Extrait source:
※

La tarte à la crème du débat sur les migrants consiste à prôner qu’il faudrait plutôt intervenir dans les pays d’origine. Une manière commode de se débarrasser d’un très éventuel devoir d’accueil.

Les migrants sont fous. C’est tellement évident que nos autorités, à l’imagination toujours inépuisable, songent, après les bunkers et les tentes, à les loger, ces satanés migrants, non seulement dans des hôtels, des refuges de montagnes, des locaux souterrains mais aussi des hôpitaux psychiatriques.

Le logement chez les particuliers, initié par l’Organisation suisse d’aide aux réfugiés (OSAR) ne marche pas fort, c’est vrai. Il faut dire que nous sommes 83% à penser que le mieux à faire encore, ce serait d’agir «sur place», dans les pays d’origine.

Argument confortable, garanti sans risque ni désagrément et qui masque peut-être une ferme volonté de ne rien entreprendre du tout. Et de se débarrasser à peu de frais du moindre chatouillement de conscience.

Sentez-vous le soulagement intense qui perce dans la voix de celui qui décrète, la larme presqu’à l’œil: «il faudrait les aider sur place». En arrière fond on entendrait presque une autre musique: «Ouf, ça ne me concerne plus, qu’ils restent donc chez eux, basta». Surtout que cette aide sur place, on sait bien qu’elle se décline au conditionnel, qu’elle n’aurait lieu que dans un monde idéal, et qu’elle sert d’abord à se laver proprement les mains de tout ce bazar.

A signifier aussi que malgré tout, nous ne sommes pas des monstres. Opposés certes à l’accueil de ces gens sur notre territoire, mais attention en étant favorable à 100% à une «aide sur place». C’est dire notre grandeur d’âme et la pureté de nos intentions. Ah si seulement cela était possible. Si c’était moi qui pouvais décider. Je te l’organiserai vite, l’aide sur place.

※

Matériel:

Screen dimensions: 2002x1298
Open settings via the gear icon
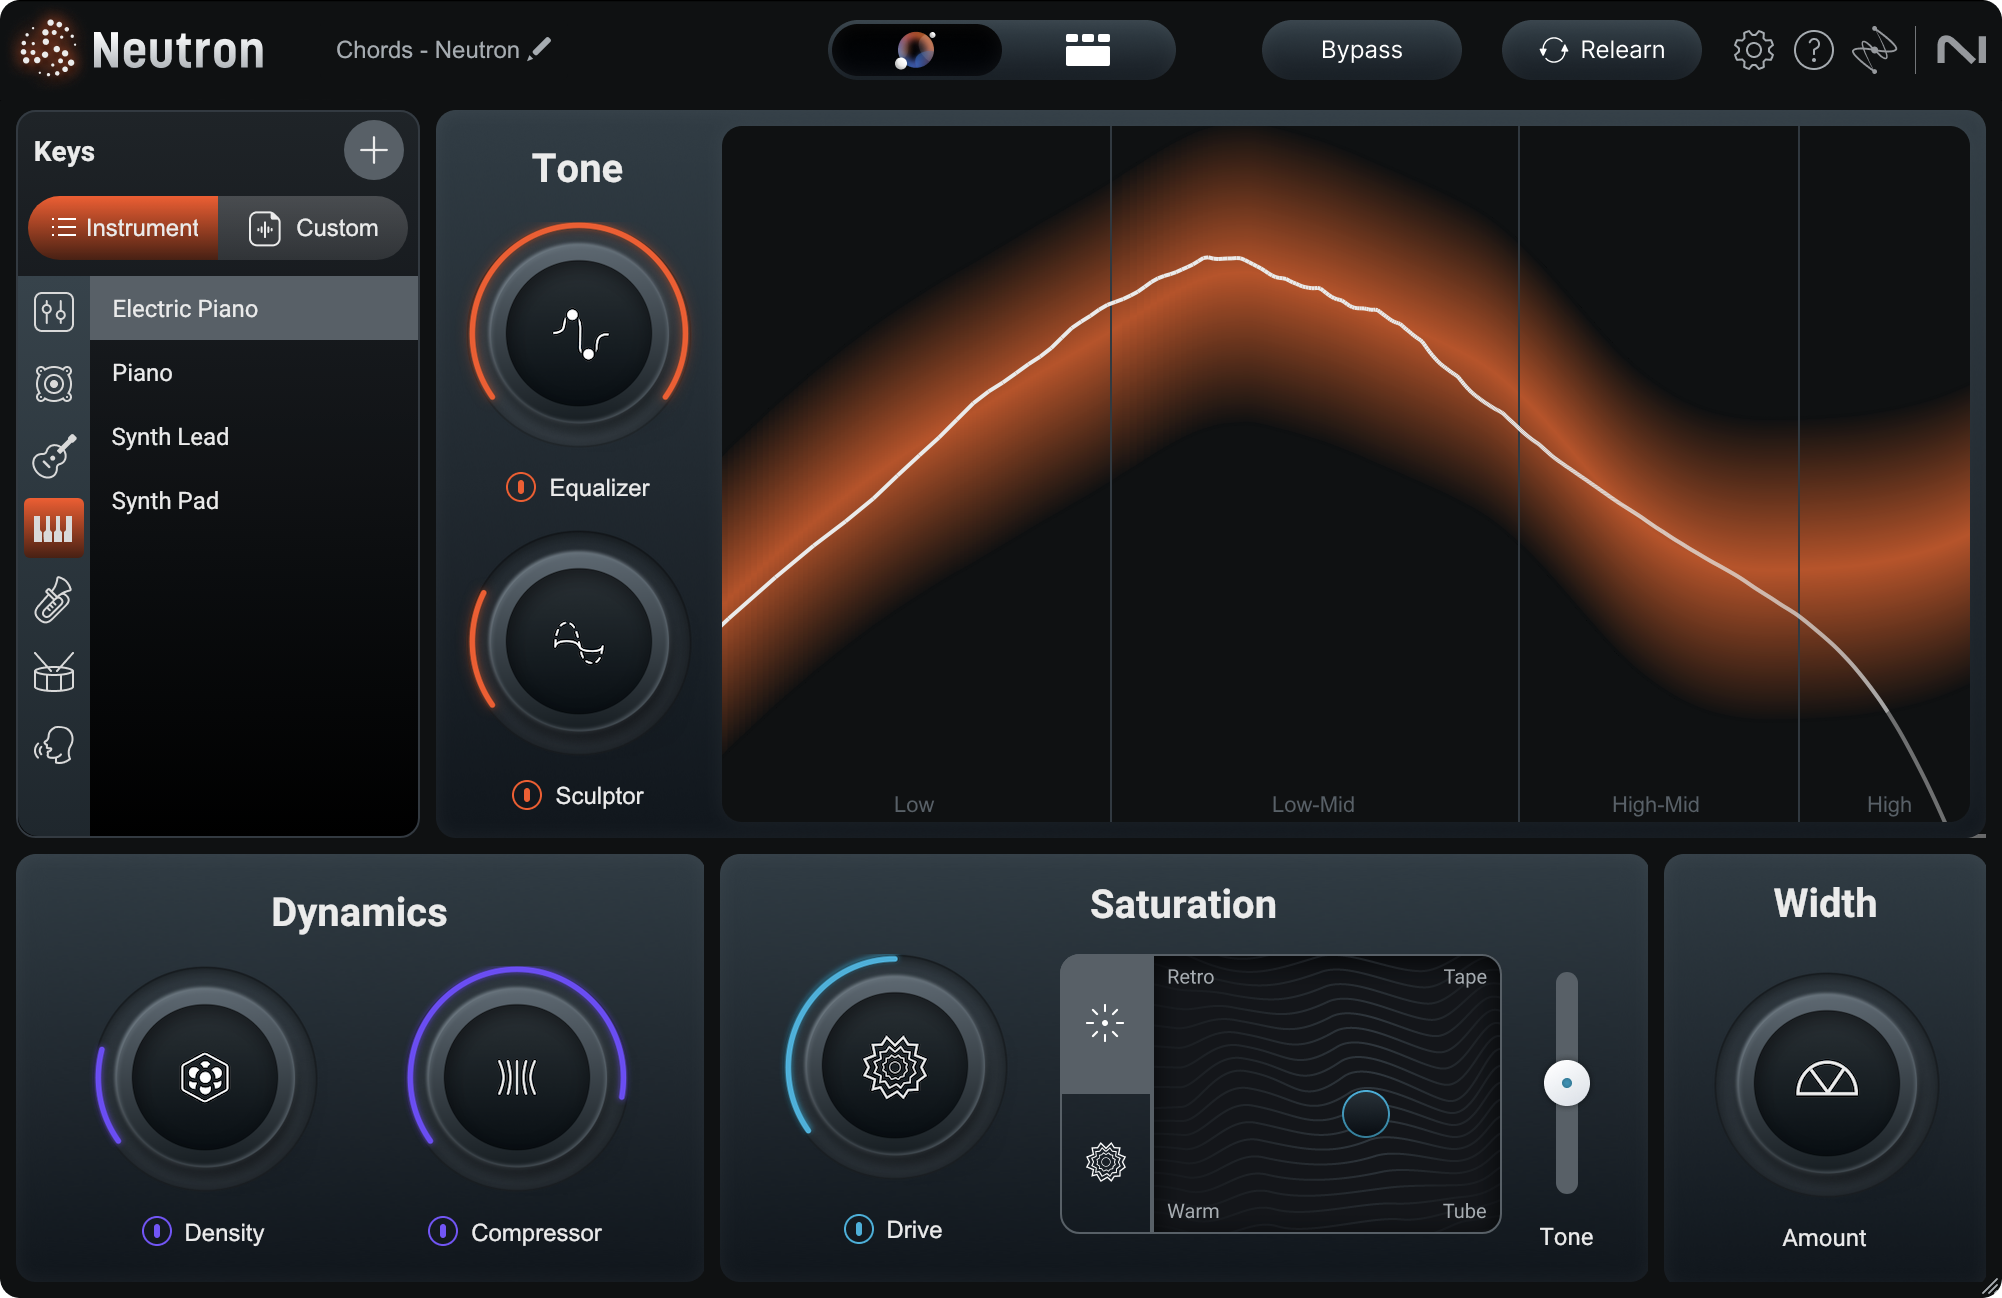(1752, 51)
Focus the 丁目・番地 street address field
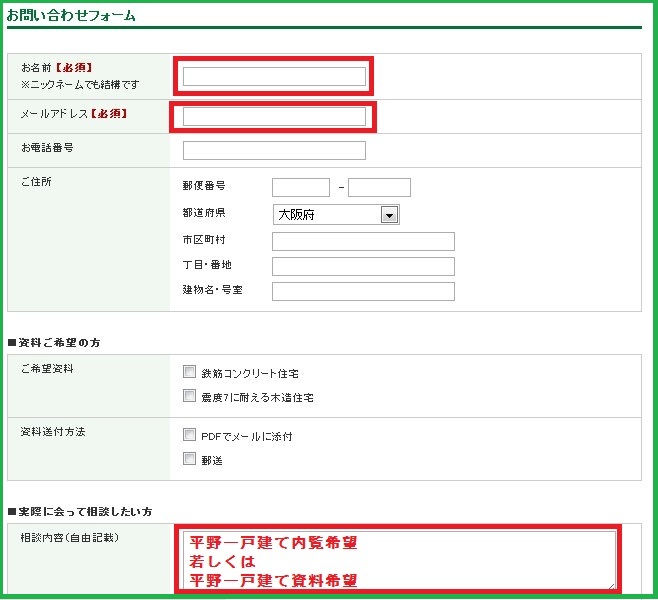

※

Votre tâche: D'après l'extrait sur l'accueil des migrants, indiquez quelle organisation est à l'origine du logement chez les particuliers.

Réponse complète: L'Organisation suisse d'aide aux réfugiés (OSAR).